There are a few things that cause the capture index to reset. |
and ||
happen to be one.
Putting it inside of another capture group is another. (Because the match result is a tree.)
When Raku was being designed everything was redesigned to be more consistent, more useful, and more powerful. Regexes included.
If you have an alternation something like this:
/ (foo) | (bar) /
You might want to use it like this:
$line ~~ / (foo) | (bar) /;
say %h{ ~$0 };
If the (bar)
was $1
instead, you would have to write it something like this:
$line ~~ / (foo) | (bar) /;
say %h{ ~$0 || ~$1 };
It is generally more useful for the capture group numbering to start again from zero.
This also makes it so that a regex is more like a general purpose programming language. (Each “block” is an independant subexpression.)

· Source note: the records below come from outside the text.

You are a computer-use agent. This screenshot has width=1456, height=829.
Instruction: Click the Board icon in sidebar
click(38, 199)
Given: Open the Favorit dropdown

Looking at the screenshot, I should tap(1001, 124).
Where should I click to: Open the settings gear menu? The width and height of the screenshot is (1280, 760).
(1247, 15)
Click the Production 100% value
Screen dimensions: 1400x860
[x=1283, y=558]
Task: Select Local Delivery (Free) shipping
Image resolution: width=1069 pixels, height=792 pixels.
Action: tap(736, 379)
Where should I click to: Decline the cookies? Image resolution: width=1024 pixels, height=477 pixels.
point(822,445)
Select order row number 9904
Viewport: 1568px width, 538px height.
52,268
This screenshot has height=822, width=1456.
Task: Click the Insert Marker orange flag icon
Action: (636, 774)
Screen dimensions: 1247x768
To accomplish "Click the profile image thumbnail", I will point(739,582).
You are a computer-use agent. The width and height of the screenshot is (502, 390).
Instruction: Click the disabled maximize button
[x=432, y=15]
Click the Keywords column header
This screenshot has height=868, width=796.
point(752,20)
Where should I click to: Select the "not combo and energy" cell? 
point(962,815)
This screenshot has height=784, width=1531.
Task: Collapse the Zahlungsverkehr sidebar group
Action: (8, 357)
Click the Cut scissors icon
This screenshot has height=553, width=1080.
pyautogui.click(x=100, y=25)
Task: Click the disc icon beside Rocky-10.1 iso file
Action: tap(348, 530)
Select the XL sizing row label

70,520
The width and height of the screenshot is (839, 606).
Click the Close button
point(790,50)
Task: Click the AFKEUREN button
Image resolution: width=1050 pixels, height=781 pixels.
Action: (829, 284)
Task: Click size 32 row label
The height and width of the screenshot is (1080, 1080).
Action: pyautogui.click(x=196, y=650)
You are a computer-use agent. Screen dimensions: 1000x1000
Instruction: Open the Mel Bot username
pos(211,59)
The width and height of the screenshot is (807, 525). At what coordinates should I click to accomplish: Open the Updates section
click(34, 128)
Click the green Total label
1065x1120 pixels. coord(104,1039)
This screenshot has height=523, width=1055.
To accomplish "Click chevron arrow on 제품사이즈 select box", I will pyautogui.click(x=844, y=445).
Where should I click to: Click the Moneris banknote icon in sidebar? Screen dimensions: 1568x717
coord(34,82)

Now sometimes it might be nice to renumber the capture groups.
/ ^
[ (..) '-' (..) '-' (....) # mm-dd-yyyy
| (..) '-' (....) # mm-yyyy
]
$ /
Notice that the yyyy
part is either $2
or $1
depending on whether the dd
part is included.
my $day = +$2 ?? $1 !! 1;
my $month = +$0;
my $year = +$2 || +$1;
We can renumber the yyyy
to always be $2
.
/ ^
[ (..) '-' (..) '-' (....) # mm-dd-yyyy
| (..) '-' $2 = (....) # mm-yyyy
]
$ /
my $day = +$1 || 1;
my $month = +$0;
my $year = +$2;
Or what if we need to also accept yyyy-mm-dd
/ ^
[ (..) '-' (..) '-' (....) # mm-dd-yyyy
| (..) '-' $2 = (....) # mm-yyyy
| $2 = (....) '-' $0 = (..) '-' $1 = (..) # yyyy-mm-dd
]
$ /
my $day = +$1 || 1
my $month = +$0;
my $year = +$2;
Actually now that we have a lot of capture groups let's look again how we would handle it if |
didn't cause the numbered capture groups to start again from $0
/ ^
[ (..) '-' (..) '-' (....) # mm-dd-yyyy
| (..) '-' (....) # mm-yyyy
| (....) '-' (..) '-' (..) # yyyy-mm-dd
]
$ /
my $day = +$1 || +$7 || 1;
my $month = +$0 || +$3 || +$6;
my $year = +$2 || +$4 || +$5;
That is not great.
For one thing you have to make sure both the regex and the my $day
match up correctly.
Quick without counting capture groups, make sure that those numbers match the correct capture groups.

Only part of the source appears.